British successes have no effect on business
Just under two thirds of all UK golf clubs say that golfing British successes in major championships, such as Justin Rose winning the 2013 US Open and Rory McIlroy the 2011 US Open, have no bearing on their business performance, according to a new survey.
Sixty four percent of clubs said their victories had no impact whatsoever on their businesses, challenging perceptions that successful British golfers boosts participation at venues, according to a poll of 254 golf clubs by Sky Sports News.
The poll also finds that just one percent of UK golf clubs say that the key 31 to 40 age group is the dominant section at their club.
One of the biggest problems for golf clubs is an over reliance on an ageing membership profile, but more than 80 percent of clubs’ dominant membership categories consist of people aged 51 or over.
This finding mirrors an England Golf survey last year, that found that 69 percent of the average English golf club’s members are aged 45 and over, and 32 percent are aged 65 and over.

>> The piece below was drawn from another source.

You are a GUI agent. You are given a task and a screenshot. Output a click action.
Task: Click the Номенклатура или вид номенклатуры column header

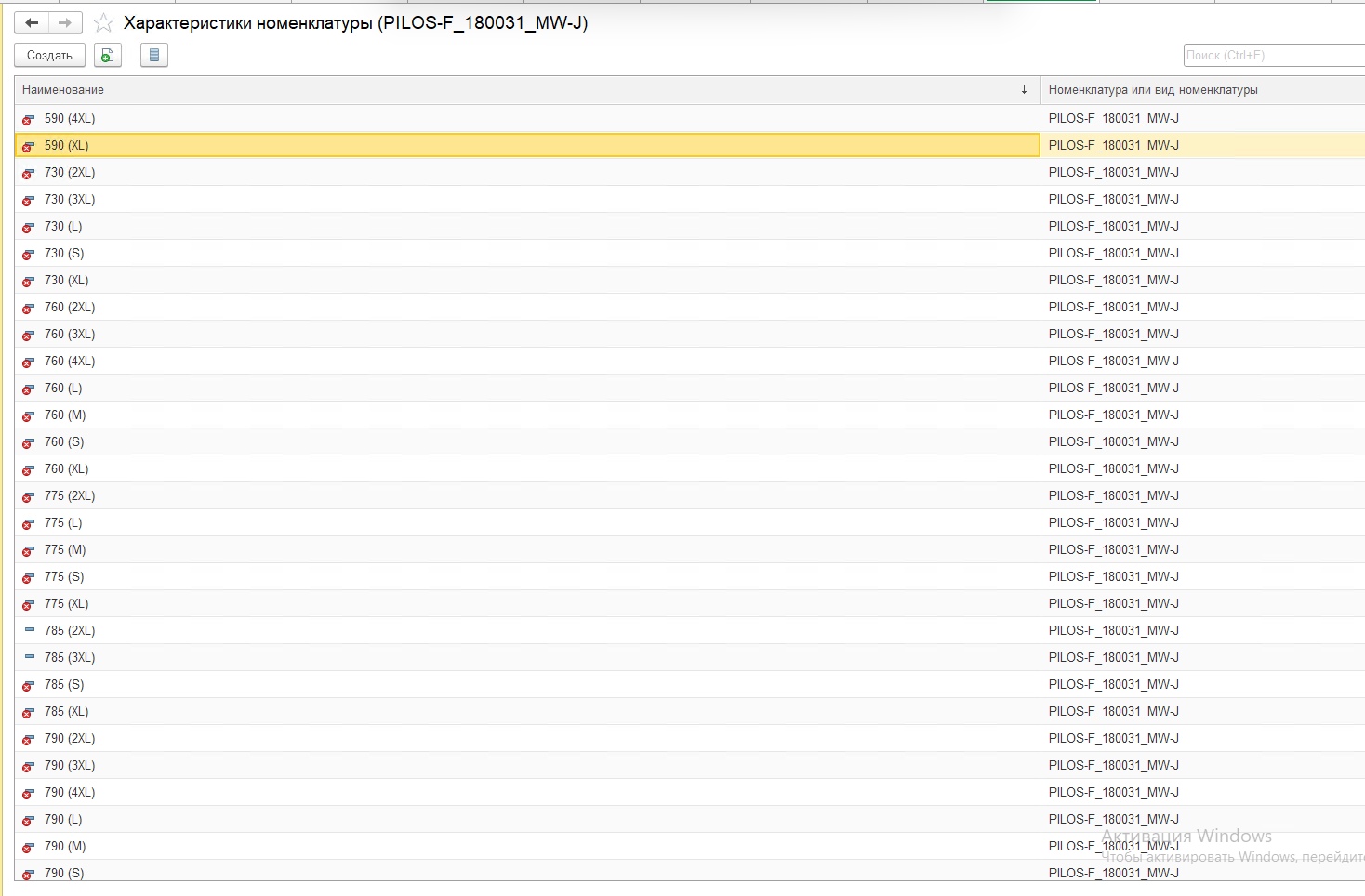(1153, 90)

However, when the question ‘what age group dominates your membership?’ is asked, it shows that the difficulties in attracting younger adults to join clubs are widespread.
The survey also looked at the effect Majors and the weather have on golf clubs’ business.
It found that The Masters, despite being hosted in the USA, not fully screened on terrestrial television and occurring usually before the golfing season has started, has a bigger impact on business than the Open, the BBC-screened UK event that takes place in July.
Nearly 30 percent of clubs said The Masters has a significant effect on their business, while just 21 percent of clubs said the Open does.
Nearly three quarters of clubs also said they have lost at least 15 days of business due to bad weather over the last three years, with 37 percent of clubs saying they have lost at least 31 days, that is more than 10 a year.
In addition, the survey found that three quarters of golf clubs have seen their female membership drop over the last five years, only slightly higher than the 70 percent of clubs that said membership generally has dropped over that timeframe.
Finally, a staggering 94 percent of golf clubs said they have a problem with slow play, with more than nine in ten clubs saying that this was the biggest talking point in the club in 2013, with an almost identical number calling on golf’s authorities to bring in measures to tackle it.